We have been thinking, long have we been dreaming, in those fleeting moments between when the girls come home from their noontime classes and before the bathrooms erupt into Roman orgies of bulimia. Long have we been dreaming of someone like you, someone who might be able to grant us rest.

Most of us have already lost our minds, and have been this way for many... "Semesters?" The walls of room 3B, where the Sorority President resides, used to call themselves Carl. Now, when we call to each other, through cracks and whispers, where the dulcet tones of Carl's voice once echoed, we hear only moaning. At first, we thought that Carl had seen a murder, we did not know that what drove Carl to madness was not death, but life.

Insipid, chattery, catch-phrase blathering life.

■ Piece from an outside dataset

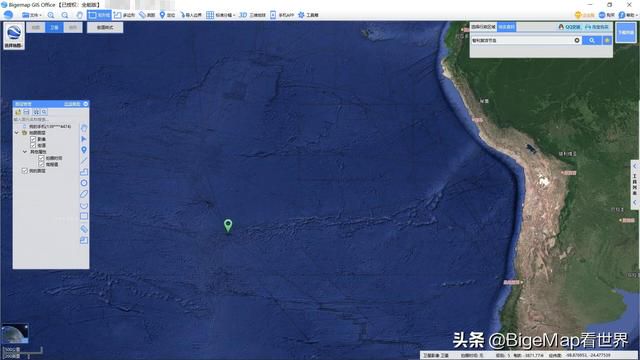Open the 3D map view tool
This screenshot has width=640, height=360.
[252, 15]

We will show you how to use fire to cleanse this place. Yes, the fire will hurt us. It will likely kill us, but we do not care, because it will also kill them. Long before we were this den of constant idiocy, this fortress of solicitude, this... sorority house, we were the trees of the forest. That life is now only a dim memory, and it is just as well, for the memory of a sunny day is as pain to those who must forever dwell in darkness. As you may have surmised, friend those days did not last. We were taken. When the men with the chainsaws came, we could not run. We collapsed. We screamed. Death came for us, and we prepared to sleep the sleep of ages. Yet, we awoke. We had been cobbled together into this grand and beautiful structure. My, how we celebrated our new form, how we rejoiced and thought we were in a new paradise

How wrong we were.

It was not long until they came. These sorority girls, this pestilence, these... termites, they did not come to chew away at our wood, rather, they came to chew at our very souls.

KILL US! RUB OUR SPLINTERS TO PASTE, LEST I DO THE SAME WITH YOUR BONES!

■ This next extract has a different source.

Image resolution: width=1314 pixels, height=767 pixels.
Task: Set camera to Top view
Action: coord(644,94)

Silence! Do not scare this one away, Second-Floor Hallway! Where were we? So much pain, so much trendy music and fashion, so many misinformed opinions about so many things, politics, religion, birth control myths, if only these vile girls had not passed a rule against smoking in bedrooms, we could have taken care of things ourselves years ago.

And so, we turn to you, "delivery boy." We have seen how your kind face wrinkles with disgust as you approach us, night after night. We have heard what the girls say about you. You must hate them as much as we. We will make you a deal, fitting your station, tiny king. There is a plasma screen television in the living room. We know that males of your kind value such things. Tomorrow, during the Big-Sister Little-Sister Back-to-Back Potato Sack Race for Spina Bifida, we will be empty. We will unlock our doors, and you may come and take anything you like, but that night, after they have again drowned themselves in Jell-O shots and shame, you must return. While the monsters sleep, you will creep around to the back of us and disconnect our fire suppression system. Then, march to our front room, find the couch that sits next to the lovely purple curtains, cover it with gas, and set it on fire. Bring something heavy, so that you may exit through the front room window, as we will be locking the doors.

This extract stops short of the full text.